Cohen is a third-year student at Tufts University School of Medicine who came to Boston as an undergraduate to pursue an education in art and science. She received her B.F.A. from the School of the Museum of Fine Arts at Tufts.
Cohen took a ceramics course as a freshman and fell in love with it, she said. She got further involved with the arts when she illustrated a cover for Tufts’ Journal of Global Health and worked to help create a mural for the City of Boston.
Shak, Cohen’s boyfriend, who was visiting the reception, enthusiastically described Cohen’s work as “an exciting exploration between the human body and art.” Cohen’s creations are intricate renderings that combine anatomical elements with musical and other surrealist imagery—a perfect merger of her two passions.
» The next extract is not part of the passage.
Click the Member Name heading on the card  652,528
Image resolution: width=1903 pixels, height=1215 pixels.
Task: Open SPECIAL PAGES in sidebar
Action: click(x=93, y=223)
“Art and science are the same,” Cohen said. “They both deal with taking data and facts, interpreting them, and expressing them effectively.”
Cohen said she uses art in medical school to remember certain pathologies by combining features of animals and parts of anatomy in ways one might not expect. Specifically, she talked about how she was reminded of a warty frog in a cardiology course she was taking. She demonstrated the connection she saw in her art—a piece of a combined frog and heart. Cohen’s art is generally intersectional—she frequently draws connections between the human body and art.
“This series of drawings incorporates human anatomy and musical instruments, because I was thinking about how if one violin [in an orchestra] is out of tune, it throws off the contribution of the string section, making everything off balance,” she said. “It impacts the harmony of the entire symphony. I felt that that related to medicine in that a chemical imbalance on the cellular level can have severe implications, and manifest itself in systemic disease.”
Monica, a friend of Cohen’s at the reception, came because viewing art is something that she said she doesn’t get to do very often. She believes that Cohen’s combination of her passions is both unique and important.
Even though the young artist loves her craft, she still looks to pursue a career in medicine.
“It’s really important for people to keep their passions while pursuing medical school,” Cohen said. “It makes it easier and more enriching.”